● **Exercise prompt**:
Only one span is wanted from the lines below: from the one with "Open the Disclosures&Disclaimers link" up to and including the one with "The height and width of the screenshot is (566, 489).". Copy it exactly, without images.

● **Records for processing**:
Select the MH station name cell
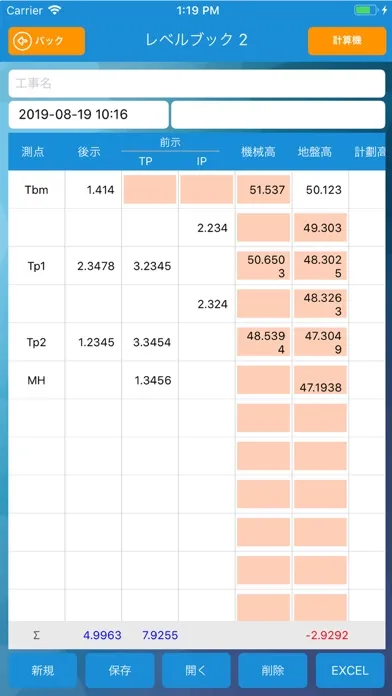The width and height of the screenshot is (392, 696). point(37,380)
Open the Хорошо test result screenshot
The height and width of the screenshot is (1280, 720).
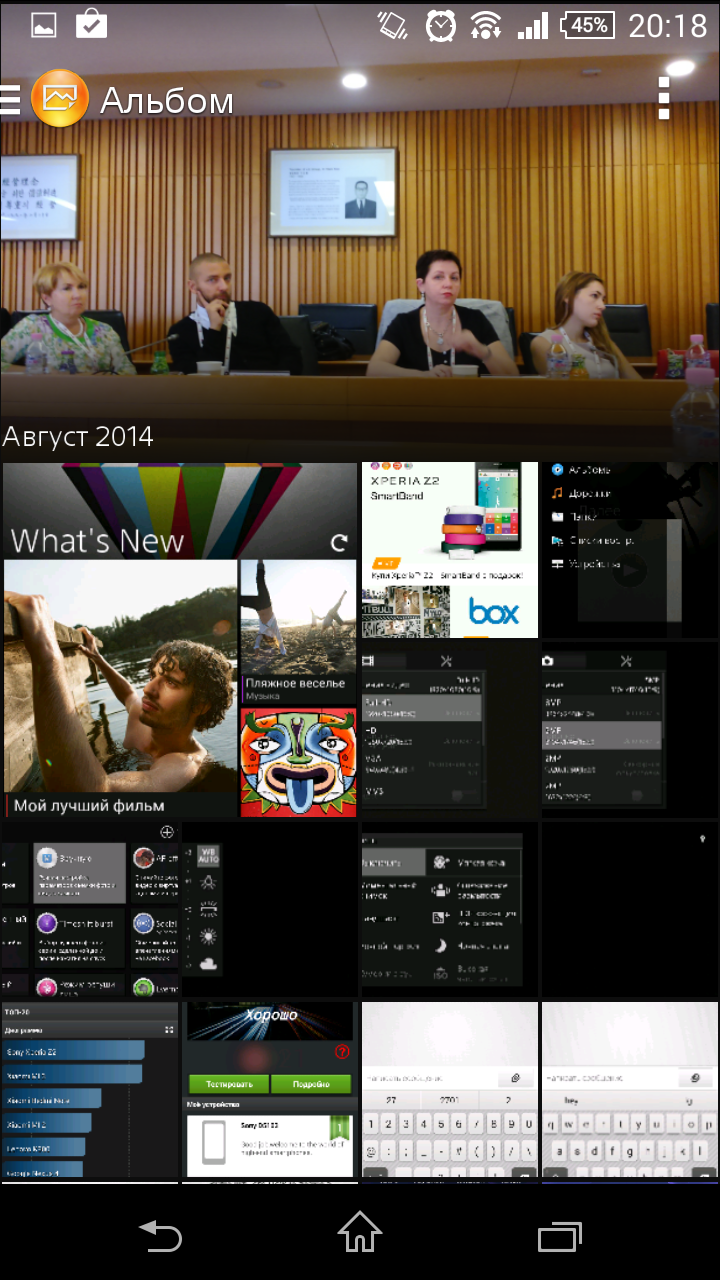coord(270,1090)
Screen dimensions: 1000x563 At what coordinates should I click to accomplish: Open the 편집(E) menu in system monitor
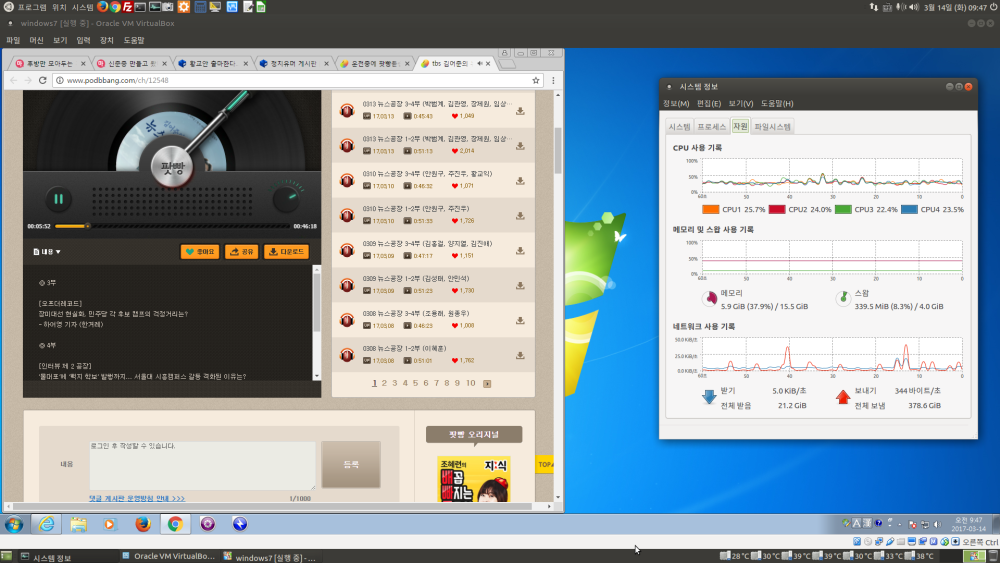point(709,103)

--

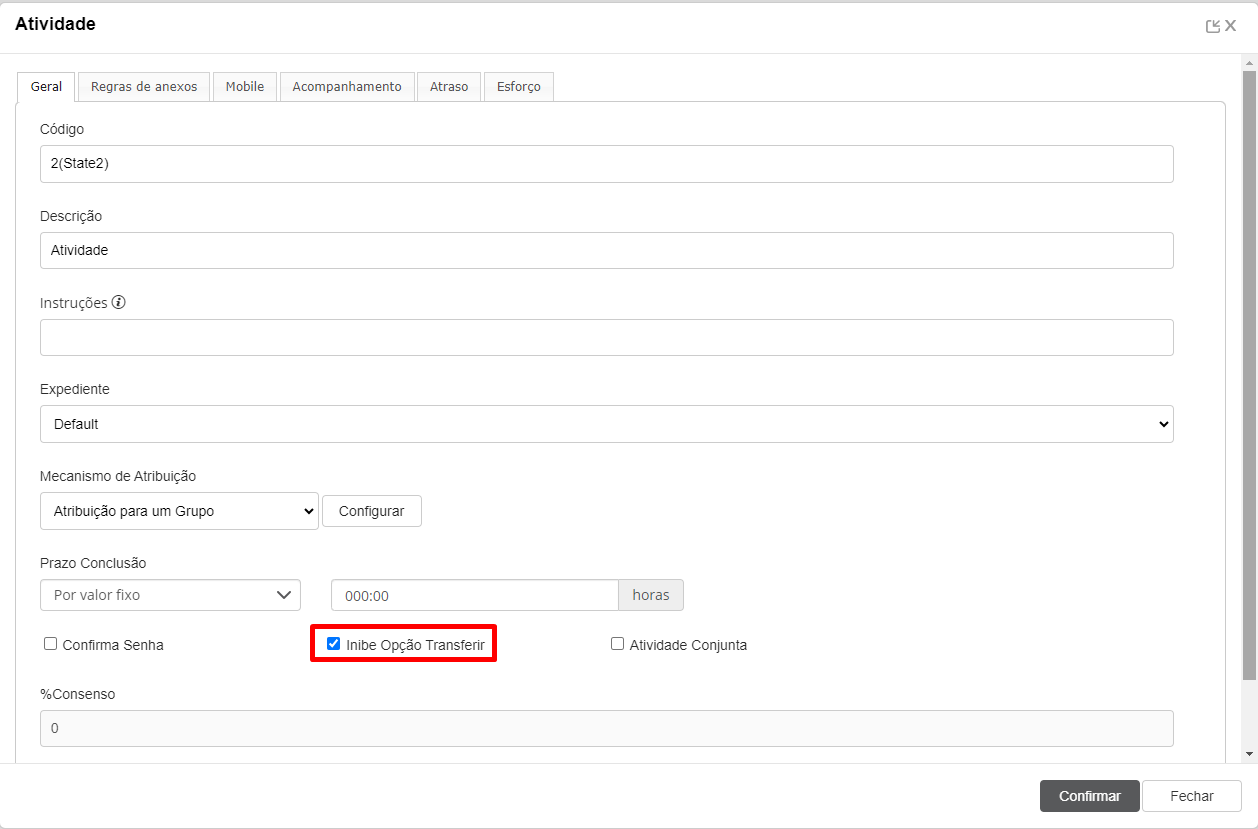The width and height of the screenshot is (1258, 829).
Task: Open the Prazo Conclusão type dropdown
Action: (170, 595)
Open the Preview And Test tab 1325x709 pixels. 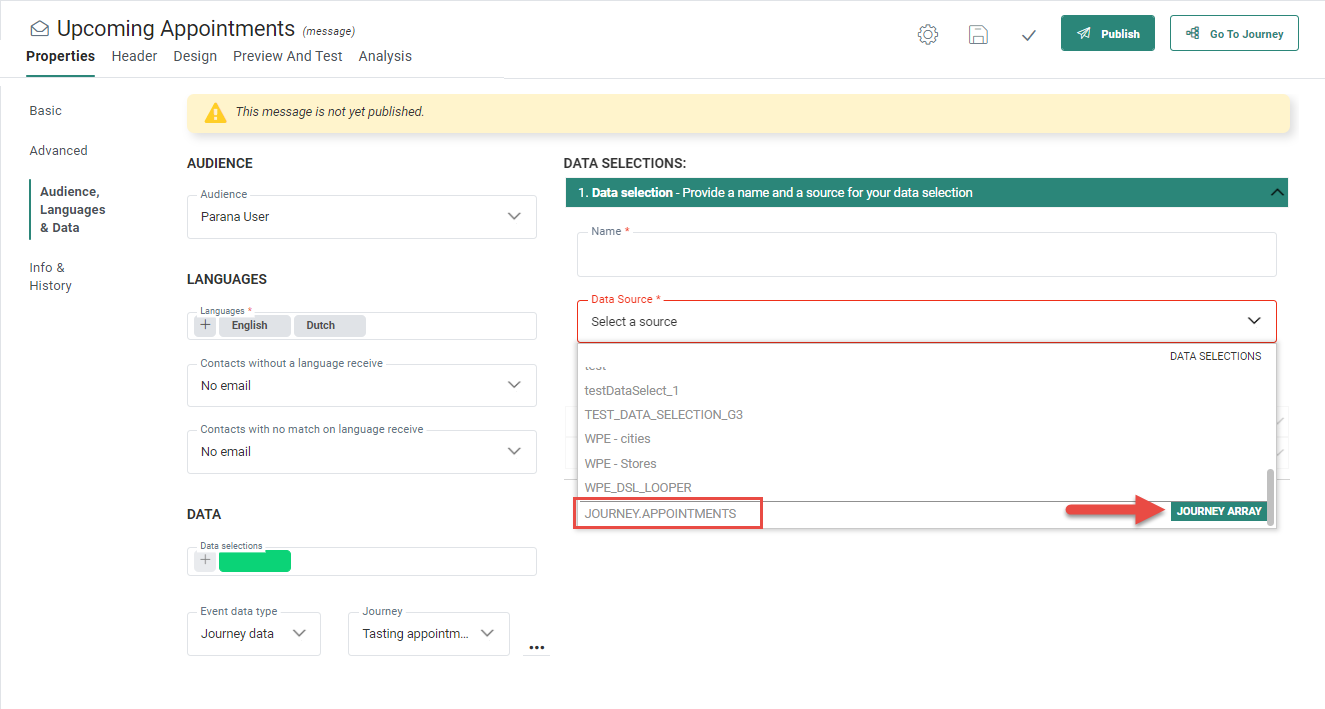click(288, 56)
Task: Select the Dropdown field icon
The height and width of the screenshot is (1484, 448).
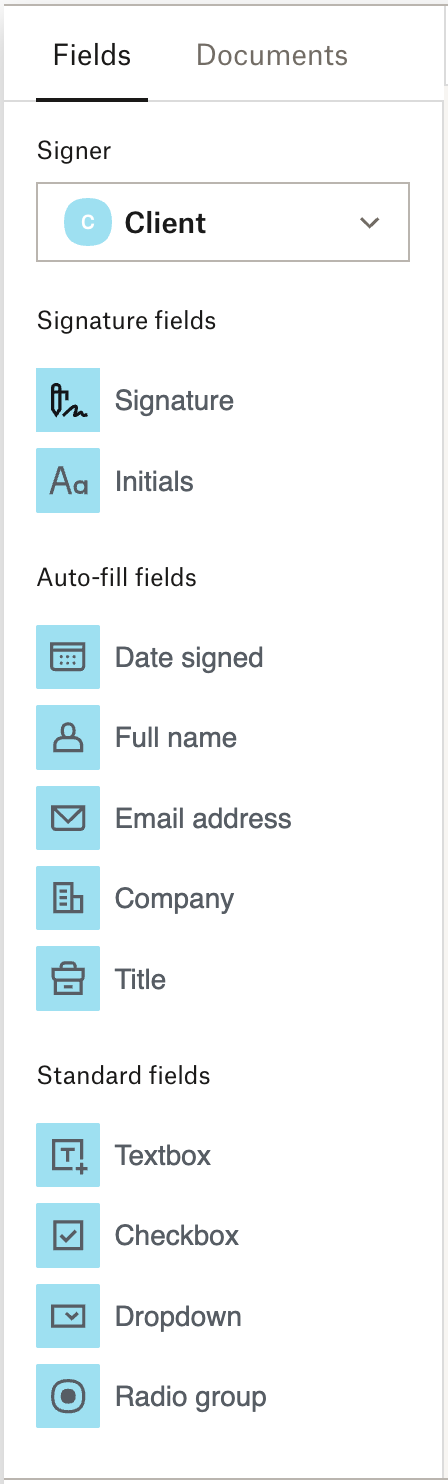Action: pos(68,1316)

--

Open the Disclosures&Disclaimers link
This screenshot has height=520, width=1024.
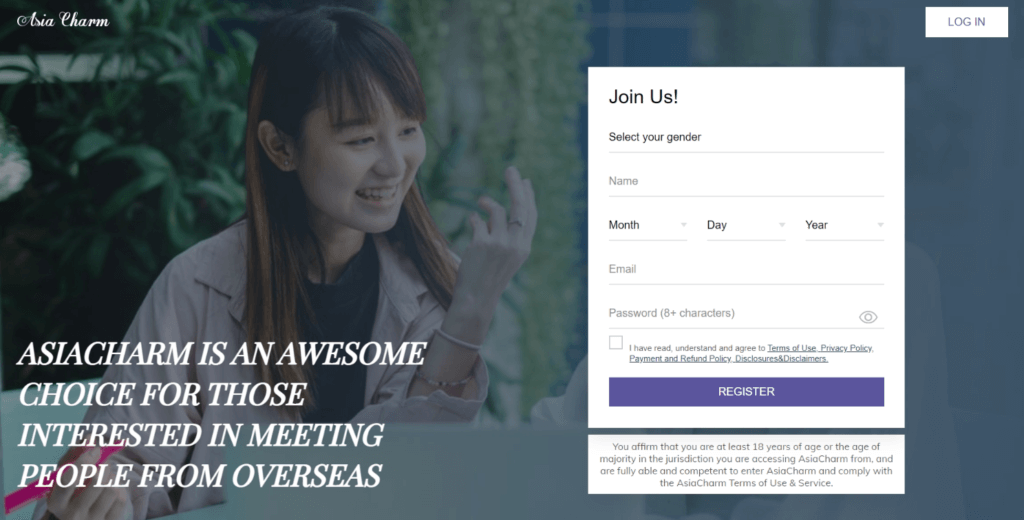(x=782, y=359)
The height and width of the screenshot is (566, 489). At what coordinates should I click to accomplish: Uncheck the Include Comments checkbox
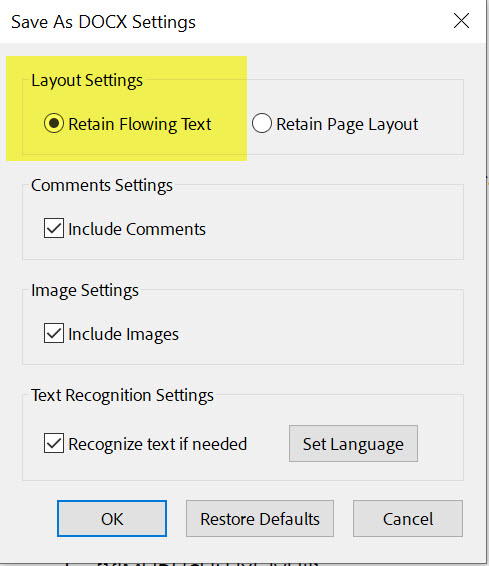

● **Response box**:
Open the Disclosures&Disclaimers link
This screenshot has height=520, width=1024.
(x=782, y=359)
The height and width of the screenshot is (566, 489). At what coordinates should I click to accomplish: Uncheck the Include Comments checkbox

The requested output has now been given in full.